Marie Trzupek Lynch, president and founding CEO of Skills for Chicagoland’s Future, said “Beyond the Diploma” is the product of a six-month analysis that gathered input from disconnected youth, employers and community groups.
Seed money is being provided by: a $700,000 grant from the Pritzker Traubert Foundation; a $500,0000 grant from the Chicago Community Trust and additional funding from the Aspen Institute, the Osa Foundation, AT&T, the Mayer & Morris Kaplan Foundation and an anonymous funder.
“We started with a job and an employer and built everything around it,” Lynch said.
“What is most unique….is that these are two-year, earn-and-learn programs supported by mentoring and education that provide a comprehensive career pathway with best-in-class partners at no cost to youth and, in fact, with wages to earn along the way…These employers are committed and have helped us design progressive pathway programs….that start with somebody as an entry-level job and move them through the organization.”

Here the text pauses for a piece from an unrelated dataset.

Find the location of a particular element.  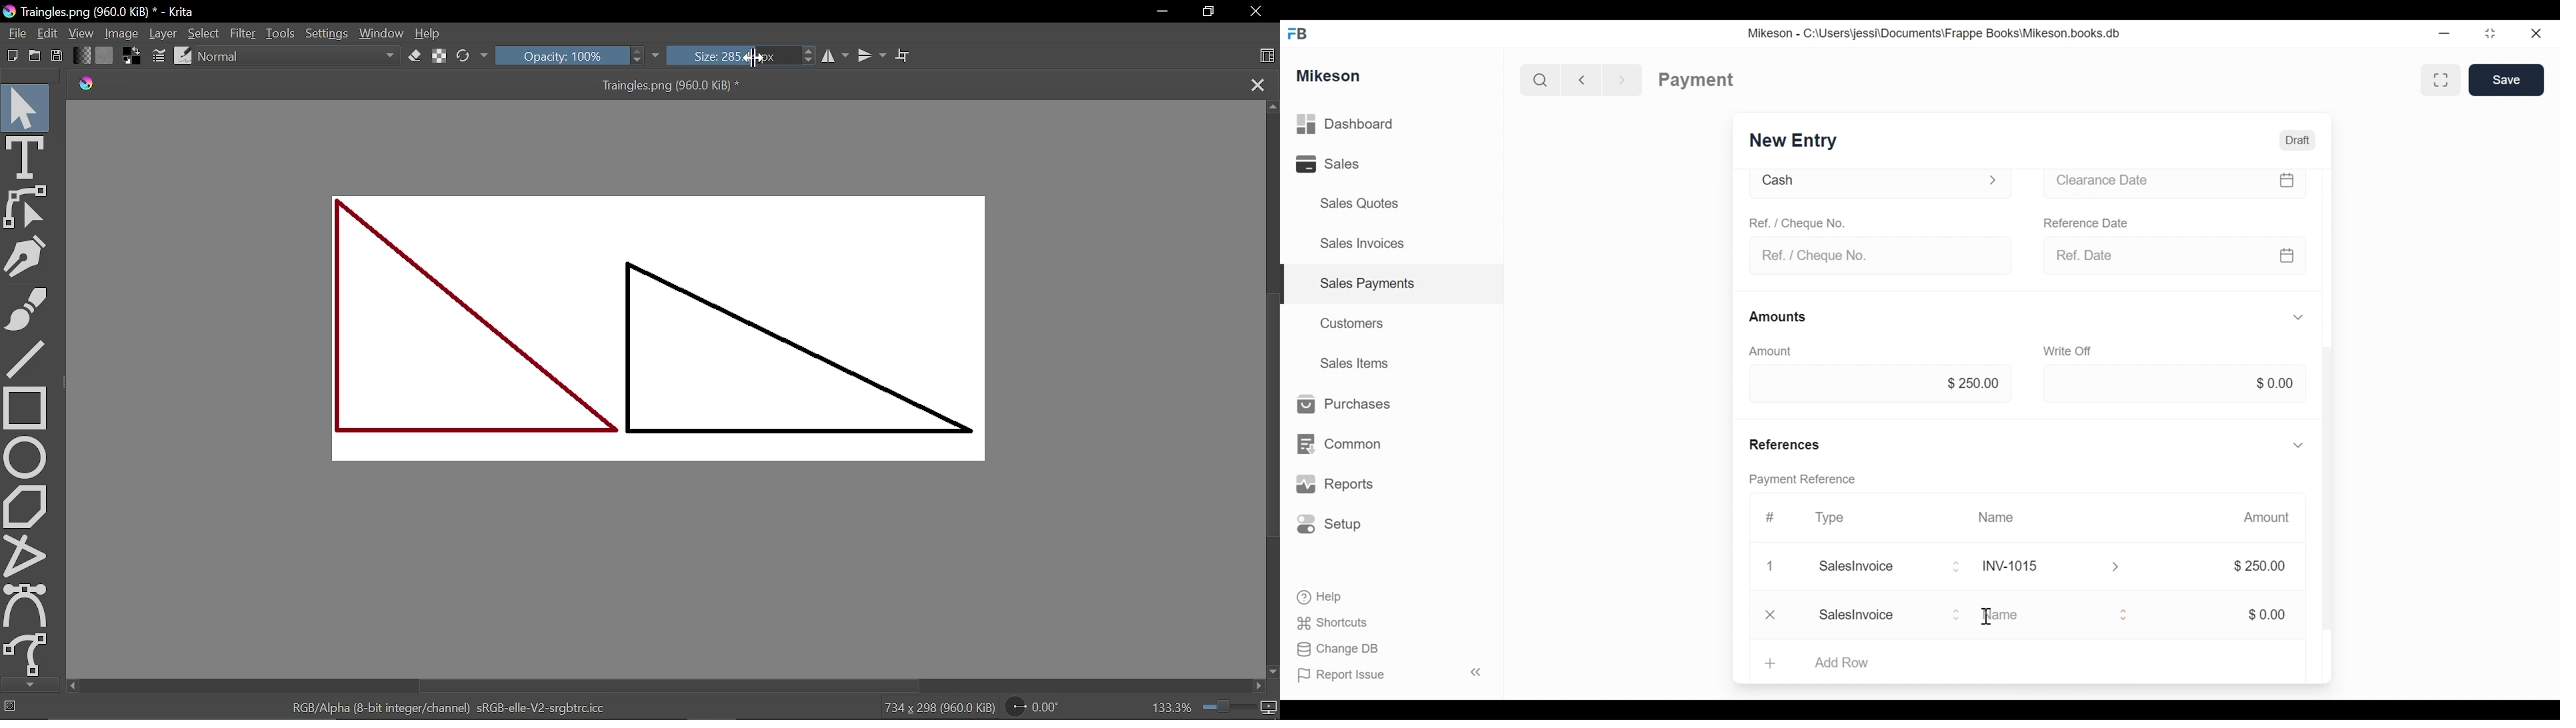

Lynch credited Dakwane Jackson for providing a story that “touched our hearts” and feedback that “changed this program.”
“I’ve been able to get temporary and sporadic work. But I’m also still not employed in a long-term role. I’ve had to battle homelessness and many other hurdles. But the [biggest] problem is, I haven’t had permanent employment,” Jackson, who grew up in Austin, said.
“Skills understands that young people like me need more than just a paycheck. We need support, guidance and education that will empower us to create our own long-term success and our own career path.”
Emanuel said he ran into Jackson at a homeless shelter about a year ago.
The mayor called Jackson’s presence at Friday’s news conference at Walgreen’s corporate office in the South Loop a tribute to the young man’s “perseverance and drive.”
“For whatever reason, he had part-time jobs. For whatever reason, he didn’t have a shelter. And for whatever reason, he didn’t go past high school. He made a decision he wants a home. He wants a job and he wants an education. We have a responsibility, once he makes that decision, to help him get on his way,” Emanuel said.
“Two years from now, Mr. Jackson is gonna be a totally different man. We actually created for him the type of support that Amy and I….do for our own kids….We’re putting our hand back and grabbing Mr. Jackson’s and hundreds of other young men and women who want to get right.”